GSA Annual Meeting in Denver, Colorado, USA - 2016

Paper No. 315-10
Presentation Time: 4:15 PM

TOWARDS CHARACTERIZATION OF LANCE FORMATION (MAASTRICHTIAN) STRATIGRAPHY IN THE TYPE AREA, NORTHERN NIOBRARA COUNTY, WYOMING


WISE, Kurt, Truett-McConnell University, 101 Alumni Dr., Cleveland, GA 30528, kwise@truett.edu

Because of discontinuous exposures across grassland of low-topographic relief, the Lance Formation lacks a type section. Its type area covers the roughly 90 mi2 of Hatcher’s (1893) original description along the lower Lance Creek. Another challenge to characterizing the stratigraphy of the Lance Formation is the highly variable and discontinuous lithification of its sandstones. Apparently because of that, marker beds and internal stratigraphy have not been proposed for the roughly 3000’ of Lance Formation in its type area (based on Powder River Basin well logs: Connor 1992). Recent field work in the type area west of Lance Creek largely ignoring lithification has permitted preliminary mapping of greater than 30 mi2 of the southeastern part of the type area. More than six sandstone beds exceeding 30 feet with distinctive thicknesses and sedimentary structures have been correlated over 6 miles along an east-west (strike) line at the southern boundary of the formation east of Lance Creek. One of those beds has been followed ten miles to the north on either side of the ridge running down the middle of the map area, indicating a simple layer-cake stratigraphy of nearly flat-lying beds upturned in the half mile along the southern and eastern edges of the Basin.
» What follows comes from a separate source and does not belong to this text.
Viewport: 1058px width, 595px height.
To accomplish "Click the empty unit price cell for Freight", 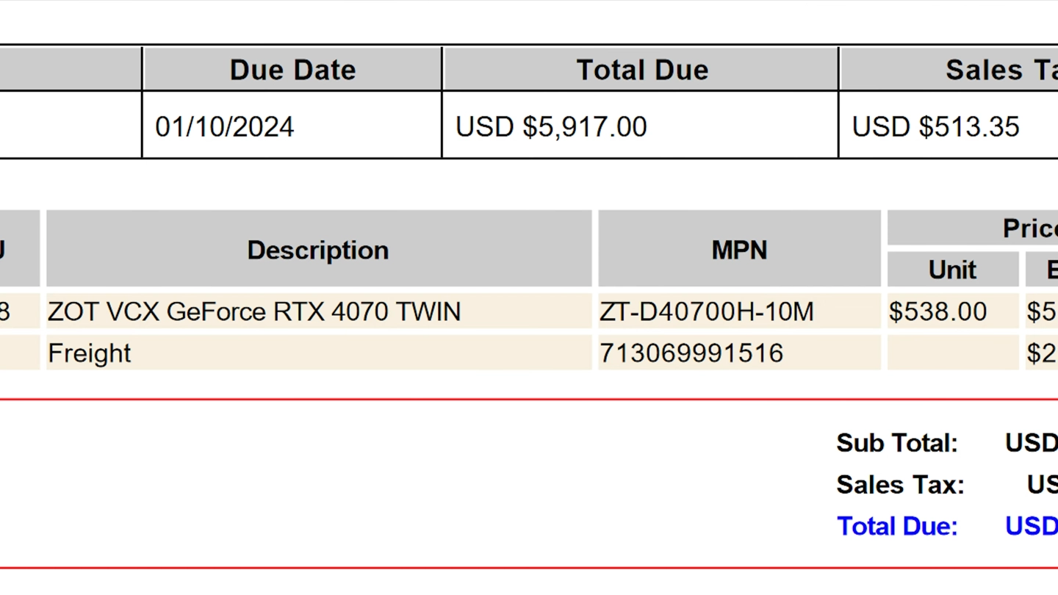I will 953,353.
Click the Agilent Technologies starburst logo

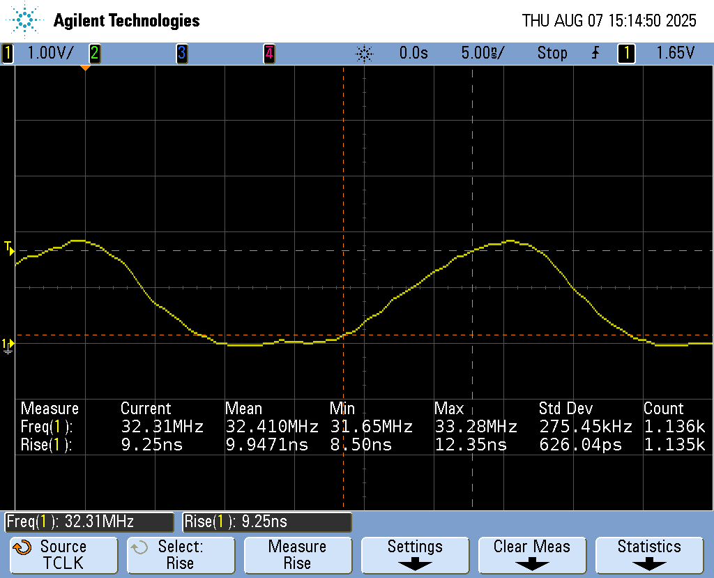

Although the Lance is often thought to be dominantly mudstone with discontinuous sandstone lenses, the correlations suggest that the lower 1300’ of the Lance Formation is composed of thick, sheet sandstones with discontinuous intra-sandstone mudstone lenses. And, although fossils of the Lance are exclusively terrestrial, strong cross-bedding (commonly 3’, not infrequently >10’) in the sandstones, thick convolutions (often >6’) in the sandstones, somewhat common claystone conglomerates and breccias (clasts up to 1’ diameter), and fine lamination in the shales between the sandstones suggests subaqueous deposition dominates the lower 1300’ of the Lance Formation.